Part Cinderella, part Britney Spears, last month's annual "Miss Uganda" pageant has become a national spectacle here. A diversion from the 16-year civil war that rumbles on in the north, Uganda's beauty contest inspires fervor on the level of World Cup soccer matches, and stirs the same controversies associated with its Western counterparts.

In Uganda, where the average income is less than a dollar a day, thousands shell out $15 a ticket for this year's Miss Uganda finals, held at a swanky resort on Lake Victoria. The crowd watches from plastic chairs that stretch so far back from the stage that the contestants are visible only on two jumbo television screens. VIPs dressed in tuxedos and full-length taffeta gowns sit at tables up front.

"This is our Oscars," says Sylvia Owori, the pageant's organizer and a London fashion-school graduate.
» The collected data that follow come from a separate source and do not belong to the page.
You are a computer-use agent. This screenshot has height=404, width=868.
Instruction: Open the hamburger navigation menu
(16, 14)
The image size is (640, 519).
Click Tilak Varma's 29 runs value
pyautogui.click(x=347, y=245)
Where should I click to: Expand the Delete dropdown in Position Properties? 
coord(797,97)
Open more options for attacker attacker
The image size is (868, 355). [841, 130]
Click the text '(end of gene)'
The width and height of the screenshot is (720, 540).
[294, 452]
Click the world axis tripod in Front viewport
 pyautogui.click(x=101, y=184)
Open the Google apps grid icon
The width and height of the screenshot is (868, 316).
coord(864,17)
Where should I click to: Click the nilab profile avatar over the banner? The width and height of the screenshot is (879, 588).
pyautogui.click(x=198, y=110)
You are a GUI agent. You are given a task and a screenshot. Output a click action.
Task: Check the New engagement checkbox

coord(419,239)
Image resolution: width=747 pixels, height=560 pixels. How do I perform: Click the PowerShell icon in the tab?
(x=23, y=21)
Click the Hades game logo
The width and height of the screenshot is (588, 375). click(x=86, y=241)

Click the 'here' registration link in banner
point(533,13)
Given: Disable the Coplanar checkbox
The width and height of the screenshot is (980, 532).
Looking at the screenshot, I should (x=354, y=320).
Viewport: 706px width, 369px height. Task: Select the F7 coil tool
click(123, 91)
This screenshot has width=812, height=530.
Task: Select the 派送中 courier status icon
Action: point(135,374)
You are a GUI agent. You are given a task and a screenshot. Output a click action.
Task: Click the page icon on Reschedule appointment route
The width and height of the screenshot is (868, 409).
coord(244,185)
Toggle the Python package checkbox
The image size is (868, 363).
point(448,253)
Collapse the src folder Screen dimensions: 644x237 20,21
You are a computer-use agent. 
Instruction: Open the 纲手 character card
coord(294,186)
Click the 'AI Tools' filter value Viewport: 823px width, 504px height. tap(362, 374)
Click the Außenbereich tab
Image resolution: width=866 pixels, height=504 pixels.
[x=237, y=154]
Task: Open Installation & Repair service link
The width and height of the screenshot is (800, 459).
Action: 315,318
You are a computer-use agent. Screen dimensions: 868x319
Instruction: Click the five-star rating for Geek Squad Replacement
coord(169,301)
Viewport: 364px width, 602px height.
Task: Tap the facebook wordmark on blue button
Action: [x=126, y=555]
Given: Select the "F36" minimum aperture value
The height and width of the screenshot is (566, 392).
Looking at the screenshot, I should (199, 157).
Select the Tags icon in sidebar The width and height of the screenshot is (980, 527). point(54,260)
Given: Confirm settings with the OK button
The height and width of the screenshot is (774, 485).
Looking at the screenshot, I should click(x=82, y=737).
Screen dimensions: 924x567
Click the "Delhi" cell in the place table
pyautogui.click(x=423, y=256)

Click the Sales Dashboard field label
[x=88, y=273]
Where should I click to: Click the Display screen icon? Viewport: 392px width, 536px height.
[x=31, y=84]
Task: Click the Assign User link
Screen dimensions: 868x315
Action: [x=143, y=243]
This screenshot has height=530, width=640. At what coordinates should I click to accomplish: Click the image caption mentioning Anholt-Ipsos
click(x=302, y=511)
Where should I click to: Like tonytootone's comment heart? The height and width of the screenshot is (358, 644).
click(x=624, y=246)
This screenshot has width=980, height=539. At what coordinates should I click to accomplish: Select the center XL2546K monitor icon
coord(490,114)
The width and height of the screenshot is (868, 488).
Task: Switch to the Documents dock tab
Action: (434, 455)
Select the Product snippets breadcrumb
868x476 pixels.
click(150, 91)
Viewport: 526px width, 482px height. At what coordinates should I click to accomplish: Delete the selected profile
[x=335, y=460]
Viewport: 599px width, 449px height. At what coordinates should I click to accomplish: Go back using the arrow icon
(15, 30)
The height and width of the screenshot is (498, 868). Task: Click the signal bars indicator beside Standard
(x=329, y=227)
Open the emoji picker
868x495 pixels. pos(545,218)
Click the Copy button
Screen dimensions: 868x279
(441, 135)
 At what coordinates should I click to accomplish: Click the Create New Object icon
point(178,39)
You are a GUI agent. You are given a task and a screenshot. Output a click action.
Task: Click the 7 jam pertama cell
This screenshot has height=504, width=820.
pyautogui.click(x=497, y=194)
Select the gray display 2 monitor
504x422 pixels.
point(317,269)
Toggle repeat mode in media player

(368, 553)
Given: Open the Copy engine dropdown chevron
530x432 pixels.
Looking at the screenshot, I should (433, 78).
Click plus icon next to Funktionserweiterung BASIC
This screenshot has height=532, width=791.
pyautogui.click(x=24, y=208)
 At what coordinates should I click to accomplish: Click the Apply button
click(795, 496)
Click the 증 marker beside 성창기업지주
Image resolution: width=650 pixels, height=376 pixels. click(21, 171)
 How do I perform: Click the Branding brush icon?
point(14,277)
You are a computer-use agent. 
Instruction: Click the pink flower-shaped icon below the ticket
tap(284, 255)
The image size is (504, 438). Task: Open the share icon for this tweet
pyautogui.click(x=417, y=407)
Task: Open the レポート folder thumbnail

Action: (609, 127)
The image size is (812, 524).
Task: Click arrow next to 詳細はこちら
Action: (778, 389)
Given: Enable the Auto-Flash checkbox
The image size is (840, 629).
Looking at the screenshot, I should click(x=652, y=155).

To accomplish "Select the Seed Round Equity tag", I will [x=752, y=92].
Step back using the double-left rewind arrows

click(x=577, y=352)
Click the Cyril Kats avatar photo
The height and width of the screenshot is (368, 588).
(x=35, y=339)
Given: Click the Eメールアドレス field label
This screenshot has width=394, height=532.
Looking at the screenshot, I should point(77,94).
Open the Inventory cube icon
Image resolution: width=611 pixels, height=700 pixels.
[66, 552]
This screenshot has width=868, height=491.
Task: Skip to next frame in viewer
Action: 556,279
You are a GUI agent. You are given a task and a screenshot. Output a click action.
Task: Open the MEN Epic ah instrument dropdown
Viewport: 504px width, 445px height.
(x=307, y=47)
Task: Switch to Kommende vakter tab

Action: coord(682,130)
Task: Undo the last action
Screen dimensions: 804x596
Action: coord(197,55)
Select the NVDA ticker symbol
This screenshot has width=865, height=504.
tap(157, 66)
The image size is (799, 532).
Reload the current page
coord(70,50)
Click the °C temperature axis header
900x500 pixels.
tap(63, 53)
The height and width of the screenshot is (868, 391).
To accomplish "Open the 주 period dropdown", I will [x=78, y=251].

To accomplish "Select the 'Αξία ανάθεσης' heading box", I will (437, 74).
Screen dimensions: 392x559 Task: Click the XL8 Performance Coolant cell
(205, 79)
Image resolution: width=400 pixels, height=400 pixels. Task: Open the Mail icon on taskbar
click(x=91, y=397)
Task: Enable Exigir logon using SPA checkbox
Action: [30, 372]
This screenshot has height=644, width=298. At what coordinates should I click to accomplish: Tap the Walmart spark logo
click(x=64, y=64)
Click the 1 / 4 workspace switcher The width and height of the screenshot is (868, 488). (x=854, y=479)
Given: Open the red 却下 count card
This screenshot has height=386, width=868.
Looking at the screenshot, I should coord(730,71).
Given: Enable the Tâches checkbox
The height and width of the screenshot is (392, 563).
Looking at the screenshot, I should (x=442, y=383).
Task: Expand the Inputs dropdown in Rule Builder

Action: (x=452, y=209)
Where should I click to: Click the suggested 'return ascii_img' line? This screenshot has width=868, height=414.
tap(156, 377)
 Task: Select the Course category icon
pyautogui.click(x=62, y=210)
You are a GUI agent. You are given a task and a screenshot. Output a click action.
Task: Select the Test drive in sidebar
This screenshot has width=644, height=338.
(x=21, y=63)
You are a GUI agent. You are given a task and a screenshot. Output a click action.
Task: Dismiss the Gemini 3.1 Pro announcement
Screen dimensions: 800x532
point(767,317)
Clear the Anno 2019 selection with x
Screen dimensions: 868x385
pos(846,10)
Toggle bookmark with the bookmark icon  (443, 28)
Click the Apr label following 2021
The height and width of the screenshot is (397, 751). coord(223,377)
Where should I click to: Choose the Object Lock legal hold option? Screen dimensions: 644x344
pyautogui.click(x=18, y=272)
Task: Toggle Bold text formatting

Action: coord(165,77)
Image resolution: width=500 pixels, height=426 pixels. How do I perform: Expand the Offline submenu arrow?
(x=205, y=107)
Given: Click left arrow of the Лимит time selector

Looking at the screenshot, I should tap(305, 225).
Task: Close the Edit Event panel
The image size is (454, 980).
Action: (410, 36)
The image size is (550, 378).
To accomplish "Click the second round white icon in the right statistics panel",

This year, Ms. Owori organized a three-week boot camp for the contestants, who come mostly from rural villages. To turn the 21 Eliza Doolittles into fair ladies, Owori and her staff of a dozen drilled them on everything from how to walk and talk to what sort of company a beauty queen should keep.

Among the hopefuls was Leyla Farid, an 18-year-old high school student from the eastern village of Mbale, whose heroine is British supermodel Naomi Campbell. Susan Alobo, who comes from the country's war-torn north, told the judges her ambition was to become a general in the Ugandan Army. …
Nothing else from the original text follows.